═══ RECORDS TO PROCESS ═══

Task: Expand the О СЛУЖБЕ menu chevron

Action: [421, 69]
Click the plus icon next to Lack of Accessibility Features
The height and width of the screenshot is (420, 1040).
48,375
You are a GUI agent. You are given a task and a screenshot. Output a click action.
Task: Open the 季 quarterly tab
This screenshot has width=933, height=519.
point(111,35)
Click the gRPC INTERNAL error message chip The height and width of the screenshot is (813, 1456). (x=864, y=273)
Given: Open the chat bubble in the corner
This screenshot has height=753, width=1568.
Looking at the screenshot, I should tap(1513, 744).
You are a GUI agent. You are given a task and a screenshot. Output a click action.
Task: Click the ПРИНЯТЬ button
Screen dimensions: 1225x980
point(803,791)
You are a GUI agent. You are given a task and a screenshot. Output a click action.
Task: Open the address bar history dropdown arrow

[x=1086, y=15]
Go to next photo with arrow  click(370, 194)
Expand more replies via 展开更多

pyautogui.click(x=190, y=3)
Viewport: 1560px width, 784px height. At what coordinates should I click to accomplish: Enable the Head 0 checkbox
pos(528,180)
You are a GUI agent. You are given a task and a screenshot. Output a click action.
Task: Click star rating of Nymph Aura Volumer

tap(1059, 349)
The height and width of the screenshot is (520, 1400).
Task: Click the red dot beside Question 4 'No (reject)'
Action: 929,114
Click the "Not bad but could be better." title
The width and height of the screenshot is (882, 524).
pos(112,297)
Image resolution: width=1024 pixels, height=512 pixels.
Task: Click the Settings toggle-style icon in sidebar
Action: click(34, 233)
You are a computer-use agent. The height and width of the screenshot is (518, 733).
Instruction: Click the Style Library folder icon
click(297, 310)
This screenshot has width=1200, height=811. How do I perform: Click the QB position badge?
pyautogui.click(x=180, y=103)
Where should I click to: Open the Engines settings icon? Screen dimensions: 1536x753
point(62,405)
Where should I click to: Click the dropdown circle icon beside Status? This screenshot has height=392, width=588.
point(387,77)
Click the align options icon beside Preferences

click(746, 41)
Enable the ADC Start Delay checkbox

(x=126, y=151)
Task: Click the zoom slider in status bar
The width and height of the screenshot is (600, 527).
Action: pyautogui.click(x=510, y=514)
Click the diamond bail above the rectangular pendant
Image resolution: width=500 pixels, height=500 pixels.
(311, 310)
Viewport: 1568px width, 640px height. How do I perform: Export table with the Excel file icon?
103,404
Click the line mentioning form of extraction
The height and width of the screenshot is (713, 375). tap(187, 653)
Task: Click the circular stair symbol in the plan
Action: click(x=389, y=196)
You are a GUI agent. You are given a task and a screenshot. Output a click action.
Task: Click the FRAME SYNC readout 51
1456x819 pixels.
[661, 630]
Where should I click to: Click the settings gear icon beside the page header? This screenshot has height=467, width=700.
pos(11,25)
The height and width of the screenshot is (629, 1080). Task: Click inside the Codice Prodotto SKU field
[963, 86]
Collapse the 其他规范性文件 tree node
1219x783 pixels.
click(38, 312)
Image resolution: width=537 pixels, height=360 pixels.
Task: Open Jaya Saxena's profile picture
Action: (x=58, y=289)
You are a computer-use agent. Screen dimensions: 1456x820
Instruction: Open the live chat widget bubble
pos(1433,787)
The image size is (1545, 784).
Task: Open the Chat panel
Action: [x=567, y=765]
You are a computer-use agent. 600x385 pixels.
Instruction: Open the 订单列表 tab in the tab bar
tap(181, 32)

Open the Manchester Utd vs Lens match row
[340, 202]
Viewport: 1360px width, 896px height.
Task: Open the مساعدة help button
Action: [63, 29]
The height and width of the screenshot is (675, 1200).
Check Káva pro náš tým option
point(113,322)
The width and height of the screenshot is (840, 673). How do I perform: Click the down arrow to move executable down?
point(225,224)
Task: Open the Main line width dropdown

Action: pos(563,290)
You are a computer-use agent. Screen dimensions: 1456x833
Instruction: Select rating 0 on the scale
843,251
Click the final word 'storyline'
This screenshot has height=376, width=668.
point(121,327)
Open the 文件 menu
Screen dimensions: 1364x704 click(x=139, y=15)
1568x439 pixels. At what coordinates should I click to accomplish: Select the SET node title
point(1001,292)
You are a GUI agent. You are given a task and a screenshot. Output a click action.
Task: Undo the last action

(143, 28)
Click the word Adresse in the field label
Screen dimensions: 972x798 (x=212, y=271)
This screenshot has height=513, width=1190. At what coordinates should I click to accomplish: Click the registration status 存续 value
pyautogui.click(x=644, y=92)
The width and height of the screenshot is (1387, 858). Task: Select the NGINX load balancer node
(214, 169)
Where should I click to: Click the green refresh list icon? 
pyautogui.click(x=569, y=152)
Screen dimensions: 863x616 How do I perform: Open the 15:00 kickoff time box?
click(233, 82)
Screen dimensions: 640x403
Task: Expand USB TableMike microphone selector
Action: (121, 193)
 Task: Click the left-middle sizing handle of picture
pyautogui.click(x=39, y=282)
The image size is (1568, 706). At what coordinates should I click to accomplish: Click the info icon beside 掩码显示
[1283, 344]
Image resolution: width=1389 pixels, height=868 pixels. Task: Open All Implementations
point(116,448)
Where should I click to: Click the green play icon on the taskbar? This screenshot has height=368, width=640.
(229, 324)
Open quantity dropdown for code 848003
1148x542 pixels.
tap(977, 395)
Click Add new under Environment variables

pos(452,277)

═══

WORK INSTRUCTIONS:
Go through the records and repeat each one exactly as written.

SOLUTION FOR THIS EXERCISE:
Task: Expand the О СЛУЖБЕ menu chevron

Action: [421, 69]
Click the plus icon next to Lack of Accessibility Features
The height and width of the screenshot is (420, 1040).
48,375
You are a GUI agent. You are given a task and a screenshot. Output a click action.
Task: Open the 季 quarterly tab
This screenshot has width=933, height=519.
point(111,35)
Click the gRPC INTERNAL error message chip The height and width of the screenshot is (813, 1456). (x=864, y=273)
Given: Open the chat bubble in the corner
This screenshot has height=753, width=1568.
Looking at the screenshot, I should tap(1513, 744).
You are a GUI agent. You are given a task and a screenshot. Output a click action.
Task: Click the ПРИНЯТЬ button
Screen dimensions: 1225x980
point(803,791)
You are a GUI agent. You are given a task and a screenshot. Output a click action.
Task: Open the address bar history dropdown arrow

[x=1086, y=15]
Go to next photo with arrow  click(370, 194)
Expand more replies via 展开更多

pyautogui.click(x=190, y=3)
Viewport: 1560px width, 784px height. At what coordinates should I click to accomplish: Enable the Head 0 checkbox
pos(528,180)
You are a GUI agent. You are given a task and a screenshot. Output a click action.
Task: Click star rating of Nymph Aura Volumer

tap(1059, 349)
The height and width of the screenshot is (520, 1400).
Task: Click the red dot beside Question 4 'No (reject)'
Action: 929,114
Click the "Not bad but could be better." title
The width and height of the screenshot is (882, 524).
pos(112,297)
Image resolution: width=1024 pixels, height=512 pixels.
Task: Click the Settings toggle-style icon in sidebar
Action: click(34, 233)
You are a computer-use agent. The height and width of the screenshot is (518, 733).
Instruction: Click the Style Library folder icon
click(297, 310)
This screenshot has width=1200, height=811. How do I perform: Click the QB position badge?
pyautogui.click(x=180, y=103)
Where should I click to: Open the Engines settings icon? Screen dimensions: 1536x753
point(62,405)
Where should I click to: Click the dropdown circle icon beside Status? This screenshot has height=392, width=588.
point(387,77)
Click the align options icon beside Preferences

click(746, 41)
Enable the ADC Start Delay checkbox

(x=126, y=151)
Task: Click the zoom slider in status bar
The width and height of the screenshot is (600, 527).
Action: pyautogui.click(x=510, y=514)
Click the diamond bail above the rectangular pendant
Image resolution: width=500 pixels, height=500 pixels.
(311, 310)
Viewport: 1568px width, 640px height. How do I perform: Export table with the Excel file icon?
103,404
Click the line mentioning form of extraction
The height and width of the screenshot is (713, 375). tap(187, 653)
Task: Click the circular stair symbol in the plan
Action: click(x=389, y=196)
You are a GUI agent. You are given a task and a screenshot. Output a click action.
Task: Click the FRAME SYNC readout 51
1456x819 pixels.
[661, 630]
Where should I click to: Click the settings gear icon beside the page header? This screenshot has height=467, width=700.
pos(11,25)
The height and width of the screenshot is (629, 1080). Task: Click inside the Codice Prodotto SKU field
[963, 86]
Collapse the 其他规范性文件 tree node
1219x783 pixels.
click(38, 312)
Image resolution: width=537 pixels, height=360 pixels.
Task: Open Jaya Saxena's profile picture
Action: (x=58, y=289)
You are a computer-use agent. Screen dimensions: 1456x820
Instruction: Open the live chat widget bubble
pos(1433,787)
The image size is (1545, 784).
Task: Open the Chat panel
Action: [x=567, y=765]
You are a computer-use agent. 600x385 pixels.
Instruction: Open the 订单列表 tab in the tab bar
tap(181, 32)

Open the Manchester Utd vs Lens match row
[340, 202]
Viewport: 1360px width, 896px height.
Task: Open the مساعدة help button
Action: [63, 29]
The height and width of the screenshot is (675, 1200).
Check Káva pro náš tým option
point(113,322)
The width and height of the screenshot is (840, 673). How do I perform: Click the down arrow to move executable down?
point(225,224)
Task: Open the Main line width dropdown

Action: pos(563,290)
You are a computer-use agent. Screen dimensions: 1456x833
Instruction: Select rating 0 on the scale
843,251
Click the final word 'storyline'
This screenshot has height=376, width=668.
point(121,327)
Open the 文件 menu
Screen dimensions: 1364x704 click(x=139, y=15)
1568x439 pixels. At what coordinates should I click to accomplish: Select the SET node title
point(1001,292)
You are a GUI agent. You are given a task and a screenshot. Output a click action.
Task: Undo the last action

(143, 28)
Click the word Adresse in the field label
Screen dimensions: 972x798 (x=212, y=271)
This screenshot has height=513, width=1190. At what coordinates should I click to accomplish: Click the registration status 存续 value
pyautogui.click(x=644, y=92)
The width and height of the screenshot is (1387, 858). Task: Select the NGINX load balancer node
(214, 169)
Where should I click to: Click the green refresh list icon? 
pyautogui.click(x=569, y=152)
Screen dimensions: 863x616 How do I perform: Open the 15:00 kickoff time box?
click(233, 82)
Screen dimensions: 640x403
Task: Expand USB TableMike microphone selector
Action: (121, 193)
 Task: Click the left-middle sizing handle of picture
pyautogui.click(x=39, y=282)
The image size is (1568, 706). At what coordinates should I click to accomplish: Click the info icon beside 掩码显示
[1283, 344]
Image resolution: width=1389 pixels, height=868 pixels. Task: Open All Implementations
point(116,448)
Where should I click to: Click the green play icon on the taskbar? This screenshot has height=368, width=640.
(229, 324)
Open quantity dropdown for code 848003
1148x542 pixels.
tap(977, 395)
Click Add new under Environment variables

pos(452,277)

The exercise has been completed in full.